__Task to complete__. Reproduce exactly the line that contains "Click the drag and drop instruction text" and all lines that follow it in the records below, ending with the last one.

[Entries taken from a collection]

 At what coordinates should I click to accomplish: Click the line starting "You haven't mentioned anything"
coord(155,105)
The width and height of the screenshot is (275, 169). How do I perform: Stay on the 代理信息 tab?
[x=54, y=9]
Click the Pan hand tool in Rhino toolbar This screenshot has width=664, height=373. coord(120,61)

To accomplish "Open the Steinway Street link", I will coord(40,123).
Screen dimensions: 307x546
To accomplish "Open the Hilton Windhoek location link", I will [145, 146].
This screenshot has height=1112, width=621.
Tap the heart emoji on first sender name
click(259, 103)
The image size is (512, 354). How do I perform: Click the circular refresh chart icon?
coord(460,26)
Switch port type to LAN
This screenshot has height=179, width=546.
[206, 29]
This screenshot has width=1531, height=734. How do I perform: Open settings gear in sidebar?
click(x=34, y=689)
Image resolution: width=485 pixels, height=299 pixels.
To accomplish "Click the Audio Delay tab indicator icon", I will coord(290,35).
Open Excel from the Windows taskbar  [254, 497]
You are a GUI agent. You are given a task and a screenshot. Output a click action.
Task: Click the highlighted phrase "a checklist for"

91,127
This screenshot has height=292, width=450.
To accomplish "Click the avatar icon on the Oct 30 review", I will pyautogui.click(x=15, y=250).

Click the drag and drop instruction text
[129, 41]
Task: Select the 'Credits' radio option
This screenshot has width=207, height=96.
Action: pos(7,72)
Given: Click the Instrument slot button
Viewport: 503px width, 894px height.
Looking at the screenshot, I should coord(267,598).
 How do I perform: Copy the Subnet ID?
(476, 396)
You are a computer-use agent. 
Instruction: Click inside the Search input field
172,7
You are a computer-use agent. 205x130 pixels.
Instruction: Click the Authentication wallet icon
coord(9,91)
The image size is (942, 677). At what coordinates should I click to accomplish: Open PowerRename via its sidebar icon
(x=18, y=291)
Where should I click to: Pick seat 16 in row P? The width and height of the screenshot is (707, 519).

__Written reply__.
Click the drag and drop instruction text
[129, 41]
Task: Select the 'Credits' radio option
This screenshot has width=207, height=96.
Action: pos(7,72)
Given: Click the Instrument slot button
Viewport: 503px width, 894px height.
Looking at the screenshot, I should coord(267,598).
 How do I perform: Copy the Subnet ID?
(476, 396)
You are a computer-use agent. 
Instruction: Click inside the Search input field
172,7
You are a computer-use agent. 205x130 pixels.
Instruction: Click the Authentication wallet icon
coord(9,91)
The image size is (942, 677). At what coordinates should I click to accomplish: Open PowerRename via its sidebar icon
(x=18, y=291)
Where should I click to: Pick seat 16 in row P? The width and height of the screenshot is (707, 519).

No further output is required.